Recensies en signalementen



Dalstar/Prigov, Vienna-BeHa. 33 gedichten voor Peter de Grote. Pegasus, Amsterdam 1998



Dalstar/Prigov, Vienna-BeHa. 33 gedichten voor Peter de Grote. Pegasus, Amsterdam 1998. 334 blz.



Dimitri Prigov. Bron

De eerste twee woorden van de titel zien er wat merkwaardig uit: de Engelse benaming voor de stad Wenen, gevolgd door een met kleine kapitalen geschreven artikel damesondergoed. Voor wie cyrillisch leest bevat de titel minder geheimen: BeHa (spreek uit: Wjèna) is immers ook Wenen, maar dan op zijn Russisch.
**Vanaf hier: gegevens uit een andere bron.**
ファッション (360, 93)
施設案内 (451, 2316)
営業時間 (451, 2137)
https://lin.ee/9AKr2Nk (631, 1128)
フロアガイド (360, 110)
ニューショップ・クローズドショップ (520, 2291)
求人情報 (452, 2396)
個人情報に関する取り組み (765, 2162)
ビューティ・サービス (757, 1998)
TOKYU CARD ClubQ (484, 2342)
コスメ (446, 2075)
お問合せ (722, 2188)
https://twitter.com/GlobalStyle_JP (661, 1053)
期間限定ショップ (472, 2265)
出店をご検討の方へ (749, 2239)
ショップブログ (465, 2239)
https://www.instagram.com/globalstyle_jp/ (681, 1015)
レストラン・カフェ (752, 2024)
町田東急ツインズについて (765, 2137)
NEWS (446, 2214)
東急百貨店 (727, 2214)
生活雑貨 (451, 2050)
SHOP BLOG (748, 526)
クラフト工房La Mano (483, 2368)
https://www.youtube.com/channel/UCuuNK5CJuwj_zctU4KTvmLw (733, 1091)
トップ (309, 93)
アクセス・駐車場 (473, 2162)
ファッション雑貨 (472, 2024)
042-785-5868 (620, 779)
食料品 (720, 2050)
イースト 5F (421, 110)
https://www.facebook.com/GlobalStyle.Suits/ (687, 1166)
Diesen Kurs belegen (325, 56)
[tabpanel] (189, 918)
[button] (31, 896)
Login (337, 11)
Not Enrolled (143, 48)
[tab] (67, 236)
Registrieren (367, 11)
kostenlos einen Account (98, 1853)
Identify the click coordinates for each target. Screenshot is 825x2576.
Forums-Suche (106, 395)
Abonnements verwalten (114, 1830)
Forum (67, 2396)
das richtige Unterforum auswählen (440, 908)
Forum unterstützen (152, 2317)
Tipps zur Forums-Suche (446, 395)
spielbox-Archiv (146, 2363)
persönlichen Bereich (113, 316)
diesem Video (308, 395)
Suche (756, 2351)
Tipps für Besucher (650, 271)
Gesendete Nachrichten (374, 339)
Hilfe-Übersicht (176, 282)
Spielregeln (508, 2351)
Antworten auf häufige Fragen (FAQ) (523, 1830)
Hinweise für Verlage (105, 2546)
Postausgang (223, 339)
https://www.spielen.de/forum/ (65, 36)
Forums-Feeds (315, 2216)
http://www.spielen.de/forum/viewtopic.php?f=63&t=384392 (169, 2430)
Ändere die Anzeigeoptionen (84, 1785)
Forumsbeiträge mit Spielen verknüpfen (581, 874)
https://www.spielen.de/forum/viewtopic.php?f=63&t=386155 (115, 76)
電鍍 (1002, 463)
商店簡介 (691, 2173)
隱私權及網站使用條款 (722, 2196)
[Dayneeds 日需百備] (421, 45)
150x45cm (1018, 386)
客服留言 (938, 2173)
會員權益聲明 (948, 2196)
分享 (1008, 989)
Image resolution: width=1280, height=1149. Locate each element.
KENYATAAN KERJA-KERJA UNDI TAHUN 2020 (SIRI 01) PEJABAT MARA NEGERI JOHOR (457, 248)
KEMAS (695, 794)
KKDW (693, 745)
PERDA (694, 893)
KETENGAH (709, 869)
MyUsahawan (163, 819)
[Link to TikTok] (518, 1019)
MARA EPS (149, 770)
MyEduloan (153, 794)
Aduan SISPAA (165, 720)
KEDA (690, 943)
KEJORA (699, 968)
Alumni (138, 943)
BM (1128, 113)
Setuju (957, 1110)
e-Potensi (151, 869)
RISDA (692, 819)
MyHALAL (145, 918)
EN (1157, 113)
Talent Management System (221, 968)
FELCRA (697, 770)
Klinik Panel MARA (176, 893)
Twee maal Wenen dus, maar wat heeft dat te maken met de rest van de titel: '33 gedichten voor Peter de Grote'? Voor zover bekend is Peter de Grote nooit in Wenen geweest en zijn de betrekkingen tussen hem en de Oostenrijkse hoofdstad non-existent.

De hybride titel betreft ook een hybride boek. Na lezing ervan is me nog steeds niet duidelijk wat de betekenis is van het dubbele Wenen. De 33 gedichten voor Peter de Grote staan er wel in, maar nemen slechts de helft van het boek in beslag, de rest is gewijd aan andere zaken. Wel is, net als het eerste deel van de titel, het hele boek tweetalig, niet Engels en Russisch, maar Nederlands en Russisch, een tamelijk unieke uitgave dus.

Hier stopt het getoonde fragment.